Kevin’s eyes smiled at Evangeline, but she did not get the joke. “What’s so funny?” she asked. Kevin took a sip from his cup, thinking about how to answer her question.

“The Dissident Movement,” he said, gesturing in the air toward the room at large, “was a fabrication by the Quorum.”

Evangeline stared at him in disbelief. His words conflicted with everything that had been taught to her about the Angels, the Dissident’s, and the history of Olympus. “What do you mean by a
fabrication
?” she asked.

Kevin leaned forward, scooting his chair closer to the table with a weary smile. “The
Dissidents
didn’t exist until about thirty years ago, even though public records and news recordings suggest otherwise. Those who you know as the Dissidents were just a bunch of zoners who had a stronger than average distrust of the Quorum and began to see patterns emerging on Olympus
and
in the LTZ. The Quorum created an fictional enemy to preoccupy the public mind from taking notice of what was really going on around them.”

Evangeline’s eyes rolled as she sat back into her chair. She wanted to spout the arguments drilled into her from school, but after everything she had witnessed first-hand in the past few days, she could not deny the itch in her mind. She wanted to believe her old trainer. She trusted him with her life, and she saw no signs of fanaticism in his eyes. Kevin watched Evangeline for signs of her acceptance of her new reality, while Evangeline waited for Kevin to lose the charade and tell her the truth. They stared at each other over their empty food trays for several minutes, each of them pushing their facts and arguments into the others’ brain by the sheer force of will.

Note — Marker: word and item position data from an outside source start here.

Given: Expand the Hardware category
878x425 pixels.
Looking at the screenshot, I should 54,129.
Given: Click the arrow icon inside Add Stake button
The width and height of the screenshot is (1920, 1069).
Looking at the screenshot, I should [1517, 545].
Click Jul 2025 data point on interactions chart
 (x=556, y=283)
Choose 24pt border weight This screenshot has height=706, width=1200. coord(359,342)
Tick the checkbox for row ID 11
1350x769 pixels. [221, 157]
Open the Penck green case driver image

Just then, on the other side of the room, the mess hall doors swung open. Jack and Felicia emerged, and Evangeline could not help but cover her mouth to prevent her lip from quivering. Jack did not bother to pretend to be as strong. His eyes glistened as he navigated his way through the sea of tables and chairs.

“Told you he was in good hands!” B.B. called out after her.             

Evangeline bumped the table, knocking over her cup as she stood up. She ignored Kevin’s comical outburst as he mopped up the juice that had poured off the table and into his lap.

Jack and Evangeline collided in the middle of the room in a fierce embrace, ignoring the confused stares around them. They hugged, kissed, and cried into each other’s necks for several minutes. Felicia stood a few feet behind Jack, her arms folded, rolling her eyes at the display.

“Ah-
hem
,” she faked a cough.

Jack and Evangeline gave each other one last tight hug, and then Evangeline took a minute step away. She brushed the tears away from her eyes with one hand while never letting Jack’s hand out of the other.

“Let’s take this over to Turner, shall we?” Felicia asked with a wry grin. Jack’s cheeks flushed, but he never took his eyes off Evangeline. She led him back over to Kevin, who sat there with orange juice dripping all over the sleeves of his shirt and soaking his lap.